Start at the line below containing "Given: Open the Arrange menu" and stop at the line containing "The width and height of the screenshot is (1372, 880).". Repeat every line of that stretch exactly, and nothing outside it.

### Task data
+ + + + + + +
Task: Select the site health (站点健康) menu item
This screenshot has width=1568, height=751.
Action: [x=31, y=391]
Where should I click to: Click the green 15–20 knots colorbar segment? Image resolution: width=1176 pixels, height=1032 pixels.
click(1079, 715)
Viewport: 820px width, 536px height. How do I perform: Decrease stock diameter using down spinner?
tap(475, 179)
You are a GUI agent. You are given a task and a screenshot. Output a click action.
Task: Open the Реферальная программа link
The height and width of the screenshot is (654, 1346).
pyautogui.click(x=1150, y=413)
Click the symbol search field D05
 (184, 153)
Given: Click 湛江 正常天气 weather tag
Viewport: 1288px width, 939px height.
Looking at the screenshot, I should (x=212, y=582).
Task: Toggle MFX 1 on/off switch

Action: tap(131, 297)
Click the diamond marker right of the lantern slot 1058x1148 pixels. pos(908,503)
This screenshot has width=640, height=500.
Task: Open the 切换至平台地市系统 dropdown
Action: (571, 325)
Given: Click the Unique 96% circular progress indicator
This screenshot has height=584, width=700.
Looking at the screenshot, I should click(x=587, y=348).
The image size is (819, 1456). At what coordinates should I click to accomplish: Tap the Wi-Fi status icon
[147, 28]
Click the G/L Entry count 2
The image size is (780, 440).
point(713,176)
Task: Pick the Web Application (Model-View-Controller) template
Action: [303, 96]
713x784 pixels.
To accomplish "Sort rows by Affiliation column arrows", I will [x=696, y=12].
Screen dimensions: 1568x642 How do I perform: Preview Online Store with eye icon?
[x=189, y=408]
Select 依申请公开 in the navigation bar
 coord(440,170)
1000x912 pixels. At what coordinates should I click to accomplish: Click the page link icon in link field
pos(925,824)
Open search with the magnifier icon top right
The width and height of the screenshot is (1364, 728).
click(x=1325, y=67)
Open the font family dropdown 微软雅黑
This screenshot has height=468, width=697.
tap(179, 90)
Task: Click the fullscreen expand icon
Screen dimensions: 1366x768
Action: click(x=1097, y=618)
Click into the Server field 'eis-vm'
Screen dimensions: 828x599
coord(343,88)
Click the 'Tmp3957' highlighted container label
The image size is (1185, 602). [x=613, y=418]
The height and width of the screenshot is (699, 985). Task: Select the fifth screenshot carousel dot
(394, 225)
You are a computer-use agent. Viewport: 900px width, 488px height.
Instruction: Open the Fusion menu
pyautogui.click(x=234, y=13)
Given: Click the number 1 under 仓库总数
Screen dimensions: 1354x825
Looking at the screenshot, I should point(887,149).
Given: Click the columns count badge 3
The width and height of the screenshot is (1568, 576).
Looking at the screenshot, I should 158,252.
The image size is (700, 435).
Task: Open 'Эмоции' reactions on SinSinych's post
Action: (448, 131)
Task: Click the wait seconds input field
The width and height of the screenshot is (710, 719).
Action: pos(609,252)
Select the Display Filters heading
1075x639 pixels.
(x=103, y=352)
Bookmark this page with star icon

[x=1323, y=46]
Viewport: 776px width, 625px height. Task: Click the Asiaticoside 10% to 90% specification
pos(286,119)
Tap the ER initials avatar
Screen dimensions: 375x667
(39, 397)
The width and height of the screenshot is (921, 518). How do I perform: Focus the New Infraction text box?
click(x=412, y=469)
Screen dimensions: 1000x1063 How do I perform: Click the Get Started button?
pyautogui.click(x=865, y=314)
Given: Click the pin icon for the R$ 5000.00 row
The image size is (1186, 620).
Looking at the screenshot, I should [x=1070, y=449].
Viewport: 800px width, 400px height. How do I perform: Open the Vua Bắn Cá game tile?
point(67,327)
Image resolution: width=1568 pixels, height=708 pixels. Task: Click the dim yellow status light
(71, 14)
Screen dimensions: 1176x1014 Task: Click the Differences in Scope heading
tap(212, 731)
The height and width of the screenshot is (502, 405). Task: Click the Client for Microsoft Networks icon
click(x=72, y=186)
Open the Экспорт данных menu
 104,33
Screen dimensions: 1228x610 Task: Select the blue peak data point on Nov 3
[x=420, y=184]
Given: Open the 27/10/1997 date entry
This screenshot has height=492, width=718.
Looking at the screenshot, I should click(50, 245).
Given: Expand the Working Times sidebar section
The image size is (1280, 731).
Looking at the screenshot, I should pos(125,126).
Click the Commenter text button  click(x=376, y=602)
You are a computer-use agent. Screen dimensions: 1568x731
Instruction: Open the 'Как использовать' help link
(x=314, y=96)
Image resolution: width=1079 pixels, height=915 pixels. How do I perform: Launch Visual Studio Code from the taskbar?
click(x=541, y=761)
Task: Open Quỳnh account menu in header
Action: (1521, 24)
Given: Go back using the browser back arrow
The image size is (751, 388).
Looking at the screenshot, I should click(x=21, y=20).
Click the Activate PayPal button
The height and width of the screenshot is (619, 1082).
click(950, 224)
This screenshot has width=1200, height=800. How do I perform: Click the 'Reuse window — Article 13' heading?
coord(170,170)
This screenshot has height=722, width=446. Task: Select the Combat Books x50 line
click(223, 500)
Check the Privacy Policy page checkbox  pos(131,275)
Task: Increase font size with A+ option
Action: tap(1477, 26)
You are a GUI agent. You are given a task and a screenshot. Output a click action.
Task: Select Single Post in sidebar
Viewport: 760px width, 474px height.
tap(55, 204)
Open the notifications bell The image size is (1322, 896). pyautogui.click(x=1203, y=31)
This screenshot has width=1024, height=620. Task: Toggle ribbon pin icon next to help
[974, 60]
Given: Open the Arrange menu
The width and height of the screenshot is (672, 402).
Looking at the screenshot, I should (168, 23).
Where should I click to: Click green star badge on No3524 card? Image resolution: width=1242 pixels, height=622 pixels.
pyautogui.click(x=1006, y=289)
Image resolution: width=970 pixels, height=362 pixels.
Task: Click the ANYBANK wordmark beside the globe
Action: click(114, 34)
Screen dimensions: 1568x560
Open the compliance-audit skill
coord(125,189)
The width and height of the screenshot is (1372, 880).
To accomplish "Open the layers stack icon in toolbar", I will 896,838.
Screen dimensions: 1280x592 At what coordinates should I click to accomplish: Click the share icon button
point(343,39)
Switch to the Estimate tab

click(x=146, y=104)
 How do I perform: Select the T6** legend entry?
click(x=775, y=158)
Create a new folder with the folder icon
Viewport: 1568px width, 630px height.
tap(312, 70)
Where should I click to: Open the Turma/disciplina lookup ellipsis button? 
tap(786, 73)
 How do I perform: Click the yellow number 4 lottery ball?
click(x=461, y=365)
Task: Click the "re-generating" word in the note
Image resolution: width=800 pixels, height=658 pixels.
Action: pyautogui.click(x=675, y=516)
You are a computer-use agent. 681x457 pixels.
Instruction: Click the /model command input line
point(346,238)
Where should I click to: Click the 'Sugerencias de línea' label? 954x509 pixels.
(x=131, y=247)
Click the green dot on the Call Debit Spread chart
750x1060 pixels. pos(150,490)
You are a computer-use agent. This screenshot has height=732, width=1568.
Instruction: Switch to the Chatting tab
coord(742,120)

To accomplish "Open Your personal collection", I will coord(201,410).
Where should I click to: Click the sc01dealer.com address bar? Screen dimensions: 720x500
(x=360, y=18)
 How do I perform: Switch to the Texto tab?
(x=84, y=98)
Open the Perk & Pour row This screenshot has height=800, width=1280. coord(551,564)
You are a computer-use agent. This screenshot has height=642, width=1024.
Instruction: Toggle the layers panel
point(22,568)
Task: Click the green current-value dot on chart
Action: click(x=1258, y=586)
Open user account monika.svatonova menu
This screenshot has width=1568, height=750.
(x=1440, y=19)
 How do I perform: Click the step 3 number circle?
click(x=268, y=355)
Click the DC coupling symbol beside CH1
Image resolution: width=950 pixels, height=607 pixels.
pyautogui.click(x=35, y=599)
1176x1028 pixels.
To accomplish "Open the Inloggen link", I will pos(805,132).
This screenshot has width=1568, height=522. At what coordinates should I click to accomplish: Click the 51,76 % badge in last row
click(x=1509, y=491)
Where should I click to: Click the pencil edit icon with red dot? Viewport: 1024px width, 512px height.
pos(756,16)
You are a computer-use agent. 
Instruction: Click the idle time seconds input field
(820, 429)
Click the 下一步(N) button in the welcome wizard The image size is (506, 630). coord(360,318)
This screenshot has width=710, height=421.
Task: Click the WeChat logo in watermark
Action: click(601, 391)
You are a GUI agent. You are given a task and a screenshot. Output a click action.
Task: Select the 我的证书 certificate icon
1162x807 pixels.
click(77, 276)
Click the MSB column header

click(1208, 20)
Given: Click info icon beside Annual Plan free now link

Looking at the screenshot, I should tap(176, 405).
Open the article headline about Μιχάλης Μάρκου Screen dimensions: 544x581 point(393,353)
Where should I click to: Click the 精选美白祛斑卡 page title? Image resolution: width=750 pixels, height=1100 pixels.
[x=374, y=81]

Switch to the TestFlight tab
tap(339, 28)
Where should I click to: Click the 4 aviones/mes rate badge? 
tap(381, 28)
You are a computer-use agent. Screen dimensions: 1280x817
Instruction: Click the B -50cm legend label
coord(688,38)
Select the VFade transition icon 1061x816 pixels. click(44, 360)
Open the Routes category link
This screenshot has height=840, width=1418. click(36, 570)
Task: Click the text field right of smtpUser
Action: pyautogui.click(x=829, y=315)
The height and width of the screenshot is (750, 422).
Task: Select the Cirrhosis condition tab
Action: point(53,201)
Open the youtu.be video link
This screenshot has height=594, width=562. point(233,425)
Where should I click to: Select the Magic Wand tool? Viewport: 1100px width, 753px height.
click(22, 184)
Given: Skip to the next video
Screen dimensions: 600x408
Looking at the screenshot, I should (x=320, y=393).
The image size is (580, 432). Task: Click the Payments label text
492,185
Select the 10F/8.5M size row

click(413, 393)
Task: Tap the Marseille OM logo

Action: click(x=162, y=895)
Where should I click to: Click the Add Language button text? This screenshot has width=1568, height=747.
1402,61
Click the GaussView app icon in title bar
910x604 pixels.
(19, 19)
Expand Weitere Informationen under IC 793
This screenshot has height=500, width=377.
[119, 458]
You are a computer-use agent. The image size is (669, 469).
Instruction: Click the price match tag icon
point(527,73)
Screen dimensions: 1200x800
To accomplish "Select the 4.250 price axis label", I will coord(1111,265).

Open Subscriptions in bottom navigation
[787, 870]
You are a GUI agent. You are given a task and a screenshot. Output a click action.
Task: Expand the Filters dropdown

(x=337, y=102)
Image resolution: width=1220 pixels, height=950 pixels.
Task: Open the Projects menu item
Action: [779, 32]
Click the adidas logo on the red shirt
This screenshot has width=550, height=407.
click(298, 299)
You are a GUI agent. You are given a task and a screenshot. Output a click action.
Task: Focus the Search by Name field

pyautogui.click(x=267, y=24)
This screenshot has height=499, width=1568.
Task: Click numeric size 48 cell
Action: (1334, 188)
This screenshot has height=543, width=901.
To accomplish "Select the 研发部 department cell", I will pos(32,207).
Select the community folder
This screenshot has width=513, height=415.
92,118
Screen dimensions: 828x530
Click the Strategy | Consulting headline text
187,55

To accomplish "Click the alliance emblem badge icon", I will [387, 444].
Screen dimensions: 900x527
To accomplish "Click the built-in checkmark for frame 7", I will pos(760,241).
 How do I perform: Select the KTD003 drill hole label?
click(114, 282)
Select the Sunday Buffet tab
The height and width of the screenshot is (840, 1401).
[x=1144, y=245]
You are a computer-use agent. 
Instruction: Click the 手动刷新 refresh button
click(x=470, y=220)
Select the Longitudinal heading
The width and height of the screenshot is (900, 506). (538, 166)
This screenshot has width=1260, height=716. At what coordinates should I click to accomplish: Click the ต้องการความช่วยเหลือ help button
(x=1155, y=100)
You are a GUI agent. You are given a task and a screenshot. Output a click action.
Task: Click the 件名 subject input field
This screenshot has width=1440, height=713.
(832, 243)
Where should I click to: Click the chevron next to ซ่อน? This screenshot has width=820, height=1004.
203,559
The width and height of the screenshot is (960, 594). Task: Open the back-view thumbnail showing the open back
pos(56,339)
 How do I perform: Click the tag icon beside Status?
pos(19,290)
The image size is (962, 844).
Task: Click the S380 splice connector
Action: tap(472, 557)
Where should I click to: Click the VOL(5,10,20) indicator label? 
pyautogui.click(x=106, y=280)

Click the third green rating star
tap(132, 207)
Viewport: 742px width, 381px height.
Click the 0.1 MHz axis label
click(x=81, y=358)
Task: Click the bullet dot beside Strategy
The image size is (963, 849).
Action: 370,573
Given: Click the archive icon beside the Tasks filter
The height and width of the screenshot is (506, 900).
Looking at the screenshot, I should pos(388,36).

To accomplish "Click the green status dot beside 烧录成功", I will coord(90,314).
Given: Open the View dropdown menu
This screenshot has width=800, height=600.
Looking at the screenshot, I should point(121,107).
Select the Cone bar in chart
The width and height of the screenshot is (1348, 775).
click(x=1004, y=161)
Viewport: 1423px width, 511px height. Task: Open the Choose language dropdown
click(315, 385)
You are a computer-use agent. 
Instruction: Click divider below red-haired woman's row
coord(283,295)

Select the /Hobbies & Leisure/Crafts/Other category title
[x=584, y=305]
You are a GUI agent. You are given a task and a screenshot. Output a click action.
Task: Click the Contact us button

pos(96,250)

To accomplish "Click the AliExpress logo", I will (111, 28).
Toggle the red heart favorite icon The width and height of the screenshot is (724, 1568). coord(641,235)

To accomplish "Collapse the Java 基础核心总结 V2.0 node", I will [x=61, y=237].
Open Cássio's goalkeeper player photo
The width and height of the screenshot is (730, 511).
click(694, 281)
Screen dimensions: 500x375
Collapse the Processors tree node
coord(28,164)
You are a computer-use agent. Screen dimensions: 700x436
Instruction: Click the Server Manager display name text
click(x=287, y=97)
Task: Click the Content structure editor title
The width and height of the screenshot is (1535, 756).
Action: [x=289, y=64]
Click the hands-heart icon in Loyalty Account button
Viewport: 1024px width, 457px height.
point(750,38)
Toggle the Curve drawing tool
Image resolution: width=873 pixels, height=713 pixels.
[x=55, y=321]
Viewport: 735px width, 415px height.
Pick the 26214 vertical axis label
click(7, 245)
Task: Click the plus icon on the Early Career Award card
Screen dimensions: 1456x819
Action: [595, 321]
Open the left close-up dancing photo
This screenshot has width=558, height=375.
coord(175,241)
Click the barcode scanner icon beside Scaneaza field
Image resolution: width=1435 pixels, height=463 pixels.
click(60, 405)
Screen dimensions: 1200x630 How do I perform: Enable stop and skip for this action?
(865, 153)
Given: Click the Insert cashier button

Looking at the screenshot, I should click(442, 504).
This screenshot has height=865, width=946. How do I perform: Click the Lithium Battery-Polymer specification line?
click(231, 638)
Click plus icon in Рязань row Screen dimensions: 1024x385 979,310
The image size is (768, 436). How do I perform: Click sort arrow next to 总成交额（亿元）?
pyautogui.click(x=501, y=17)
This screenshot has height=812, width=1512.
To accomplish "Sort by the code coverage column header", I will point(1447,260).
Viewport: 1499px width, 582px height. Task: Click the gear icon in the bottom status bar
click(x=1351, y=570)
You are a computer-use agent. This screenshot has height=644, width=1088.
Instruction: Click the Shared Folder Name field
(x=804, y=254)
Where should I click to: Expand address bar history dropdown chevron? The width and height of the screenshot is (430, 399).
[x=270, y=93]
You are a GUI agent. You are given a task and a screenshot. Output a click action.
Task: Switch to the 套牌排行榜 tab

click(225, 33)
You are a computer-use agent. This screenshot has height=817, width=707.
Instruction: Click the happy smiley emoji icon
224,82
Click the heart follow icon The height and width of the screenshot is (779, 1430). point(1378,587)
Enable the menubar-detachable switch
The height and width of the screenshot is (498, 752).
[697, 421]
+ + + + + + +
### Response for this exercise
Given: Open the Arrange menu
The width and height of the screenshot is (672, 402).
Looking at the screenshot, I should (168, 23).
Where should I click to: Click green star badge on No3524 card? Image resolution: width=1242 pixels, height=622 pixels.
pyautogui.click(x=1006, y=289)
Image resolution: width=970 pixels, height=362 pixels.
Task: Click the ANYBANK wordmark beside the globe
Action: click(114, 34)
Screen dimensions: 1568x560
Open the compliance-audit skill
coord(125,189)
The width and height of the screenshot is (1372, 880).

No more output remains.